Mesmo que parte do impacto seja mitigado pelas isenções tarifárias anunciadas, que favorecem principalmente exportações do Sudeste, o Sul do Brasil, e o Rio Grande do Sul em especial, foram menos beneficiados. Segundo levantamento de Anaïs Fernandes e Álvaro Fagundes do Valor Econômico, apenas 12% das exportações da região Sul foram isentas da nova tarifa de 40%, enquanto no Sudeste o índice chegou a 49%.

Esse desequilíbrio regional é explicado pela composição da pauta exportadora. O Sudeste foi amplamente beneficiado pelas isenções por contar com produtos como petróleo, minérios, suco de laranja e aviões, todos contemplados na lista de exceções. Só o petróleo representa cerca de 17% das exportações da região para os EUA. Entre os estados, o Rio de Janeiro lidera nas isenções (68%), seguido por Espírito Santo (47%), São Paulo (44%) e Minas Gerais (37%).

Já o Sul, com perfil fortemente industrial, viu suas principais mercadorias, como veículos, máquinas e equipamentos, ficarem de fora da lista de isenção. No Rio Grande do Sul, apenas 15% das exportações escaparam do tarifaço, número um pouco acima da média regional, mas ainda significativamente inferior ao de outras regiões. Em Santa Catarina, o índice foi de 17%, e no Paraná, apenas 4%. Isso reforça o caráter assimétrico da medida, que penaliza as regiões industriais e mais dependentes do comércio com os EUA em produtos manufaturados.

No fim das contas, o Sul, com um perfil exportador menos alinhado aos interesses estratégicos dos EUA, deve sentir mais os efeitos no longo prazo. O impacto pode ser ainda mais relevante em um contexto de recuperação econômica pós-tragédia climática no Rio Grande do Sul. O efeito tende a ser uma redução nas exportações, impacto na renda de regiões exportadoras, aumento de preços via insumos e retração do consumo interno, com reflexos diretos no comércio varejista e atacadista do estado.

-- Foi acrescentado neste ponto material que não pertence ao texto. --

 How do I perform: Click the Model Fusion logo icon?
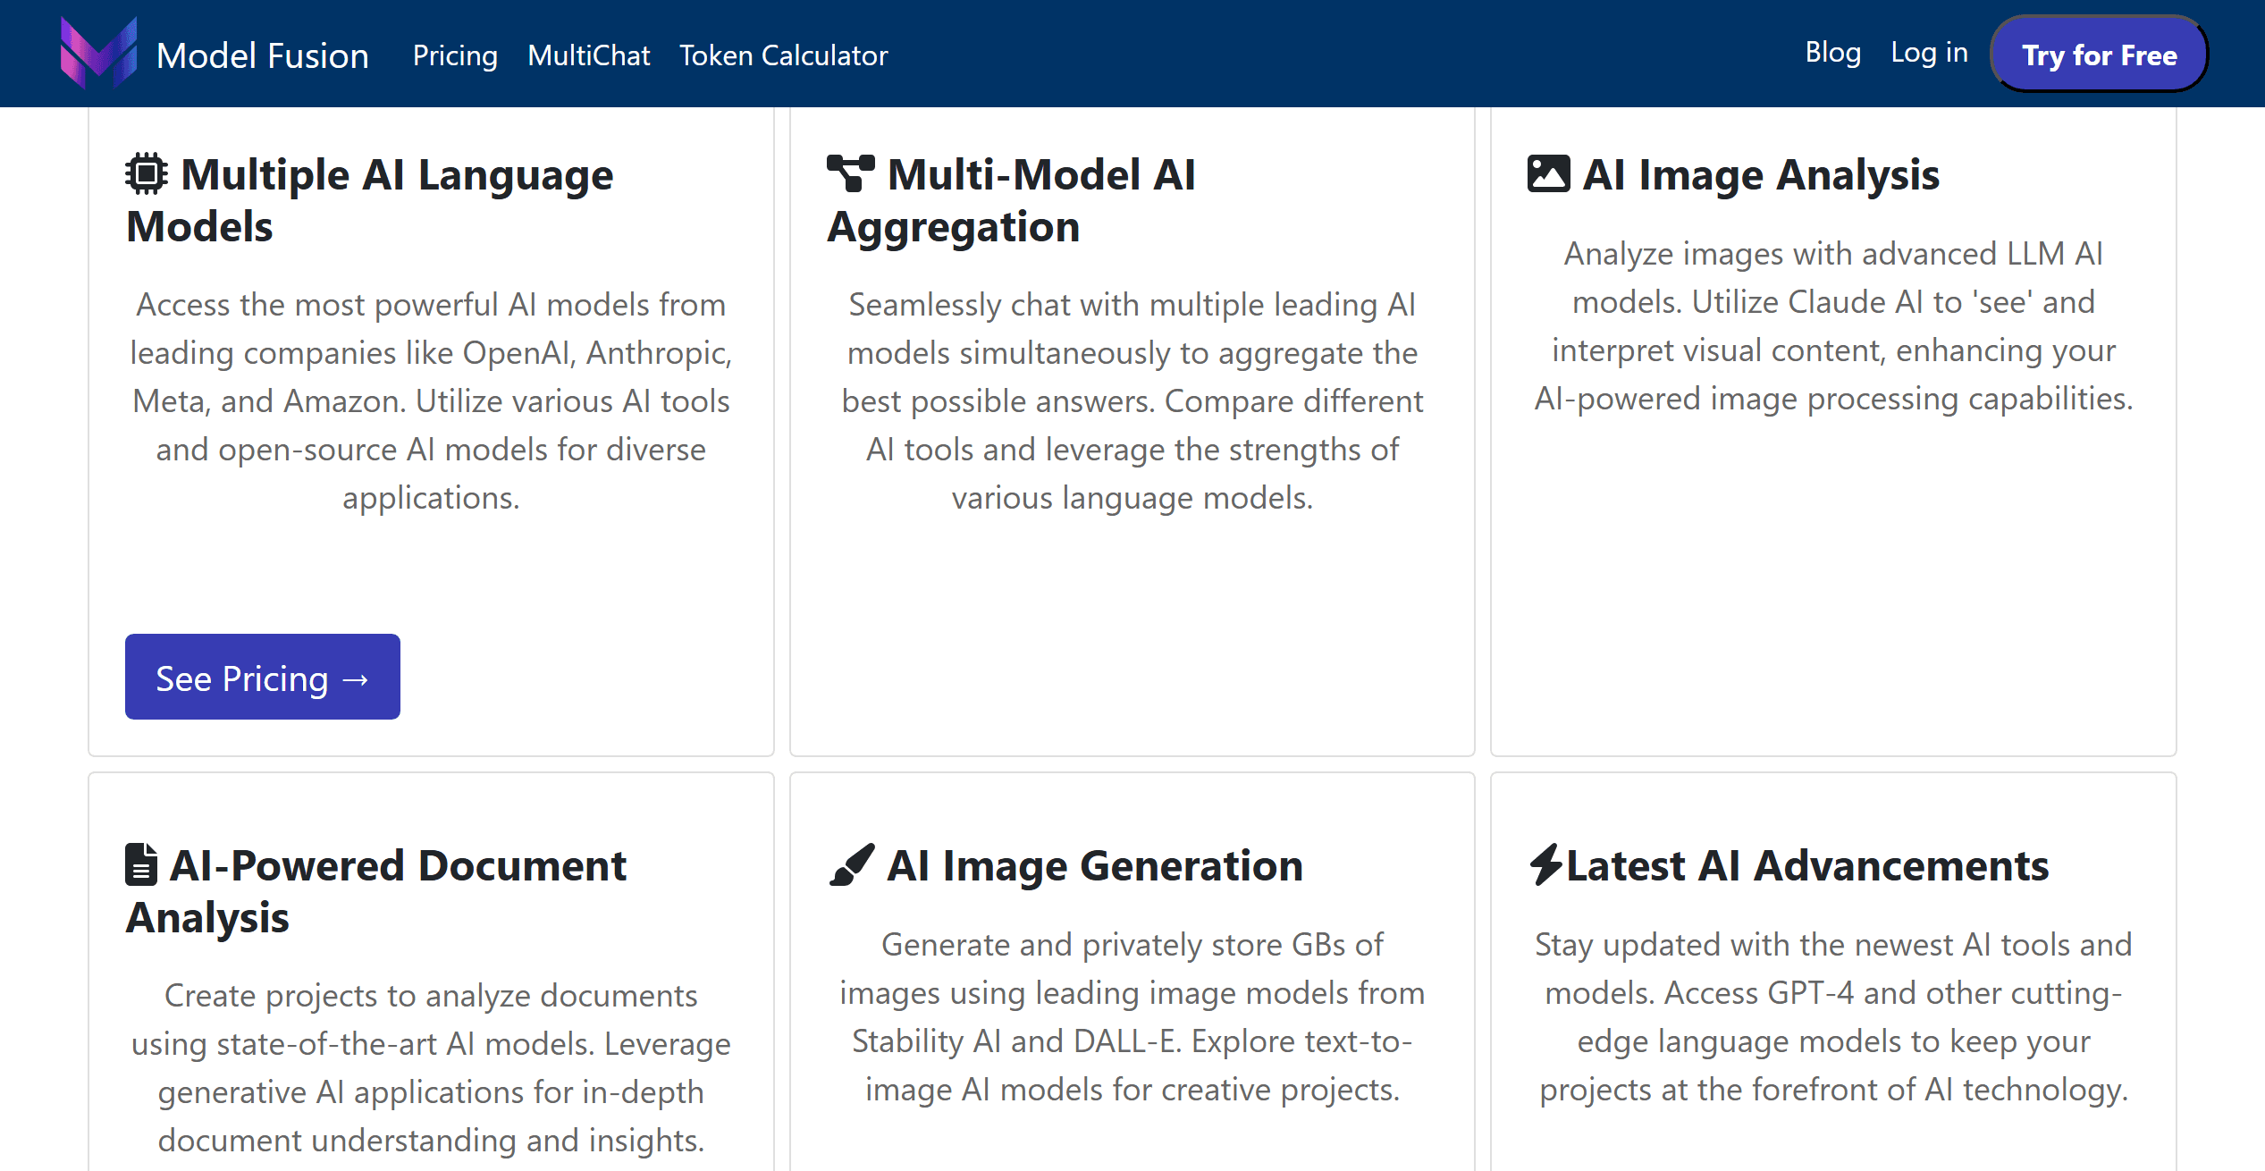[x=98, y=54]
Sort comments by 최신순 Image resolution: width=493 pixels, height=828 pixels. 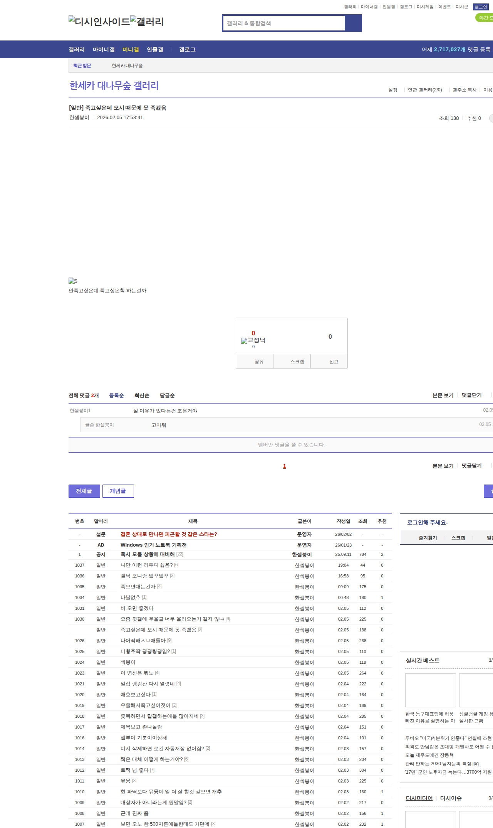point(142,395)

Portanto, para o varejo porto-alegrense, o ambiente dos próximos meses pode ser de maior cautela, com atenção redobrada aos custos operacionais, reposição de estoque e comportamento do consumidor. O cenário ainda é incerto e dependerá da continuidade (ou não) das tarifas, da resposta brasileira e da capacidade das empresas locais de buscarem novos mercados ou fornecedores alternativos.